La respuesta del Gobierno ha sido la de siempre: el desprecio y la arrogancia. El ministro de Educación Universitaria, Manuel Fernández, se ha negado a discutir la proposición de los universitarios. Las razones que esgrime se desconocen, pero son presumibles: trata de descalificar y debilitar el liderazgo.

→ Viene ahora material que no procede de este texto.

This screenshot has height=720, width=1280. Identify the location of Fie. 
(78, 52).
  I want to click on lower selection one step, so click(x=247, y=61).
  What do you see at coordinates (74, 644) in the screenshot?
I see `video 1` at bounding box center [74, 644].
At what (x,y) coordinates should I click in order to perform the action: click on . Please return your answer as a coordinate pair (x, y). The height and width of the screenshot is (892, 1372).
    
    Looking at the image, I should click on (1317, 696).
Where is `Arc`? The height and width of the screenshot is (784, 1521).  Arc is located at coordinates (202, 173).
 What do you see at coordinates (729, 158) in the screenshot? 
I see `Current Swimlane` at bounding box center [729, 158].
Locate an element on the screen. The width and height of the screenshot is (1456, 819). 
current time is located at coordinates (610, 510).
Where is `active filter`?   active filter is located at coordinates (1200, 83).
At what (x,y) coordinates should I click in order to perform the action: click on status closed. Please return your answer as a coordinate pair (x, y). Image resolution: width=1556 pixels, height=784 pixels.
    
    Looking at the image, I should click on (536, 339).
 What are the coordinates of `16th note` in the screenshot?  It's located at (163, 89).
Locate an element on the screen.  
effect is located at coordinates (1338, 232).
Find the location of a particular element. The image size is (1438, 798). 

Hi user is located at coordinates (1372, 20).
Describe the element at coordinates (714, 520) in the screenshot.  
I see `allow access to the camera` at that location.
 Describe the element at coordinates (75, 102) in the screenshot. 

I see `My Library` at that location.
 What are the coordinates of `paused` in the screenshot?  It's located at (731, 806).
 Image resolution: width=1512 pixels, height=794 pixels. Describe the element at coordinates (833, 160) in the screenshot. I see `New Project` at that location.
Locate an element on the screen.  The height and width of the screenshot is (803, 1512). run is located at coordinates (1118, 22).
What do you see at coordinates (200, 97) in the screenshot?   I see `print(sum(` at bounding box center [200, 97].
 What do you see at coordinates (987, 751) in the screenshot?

El Gobierno busca que los universitarios se humillen y además lo hagan con una enorme sonrisa en los labios, convencidos de que la ruina representa la mejor manera de contribuir con el proceso revolucionario. Este régimen -que subsidia la decadente tiranía de los hermanos Castro, que adquirió bonos basura argentinos para impedir la quiebra de la pareja Kirchner, que le compra armas inútiles e innecesarias a Putin y les entrega el futuro a los chinos- se niega a discutir con los gremios un contrato colectivo que solo servirá para paliar un poco y de forma temporal la grave situación económica de los universitarios.
¿Por qué tanto odio? Porque las universidades autónomas no han sido, ni serán, una pieza del engranaje totalitario que ha tratado de construir el chavismo desde hace casi dos décadas. En estas casas de estudio se ha defendido la autonomía académica, la libertad de cátedra, el pensamiento crítico, la investigación científica independiente, la meritocracia (entre los profesores no existe el aumento por antigüedad, sino por la defensa de trabajos de ascenso), el perfil específico de cada sector, se ha combatido la paridad del voto. Los universitarios se han opuesto a todo lo que representa el pensamiento único, el culto a la personalidad del caudillo, la imposición del socialismo, la conversión de las casas de estudio en la prolongación de un municipio chavista. La defensa de la independencia ha resultado costosa. El presupuesto ha sido el mismo durante siete años. La inflación lo ha devorado. No se contemplan los recursos para la reposición de cargos. Los laboratorios no pueden adquirir nuevos instrumentos, ni mantener los existentes.
Para los universitarios el enfrentamiento contra el régimen ya no constituye una opción, sino una forma de sobrevivencia: o se lucha contra una camarilla que busca aniquilar la Universidad o hay que abandonar esos centros de enseñanza para dedicarse a otra actividad. Los universitarios no propician ni desean la huelga, pero el Gobierno no deja otra alternativa.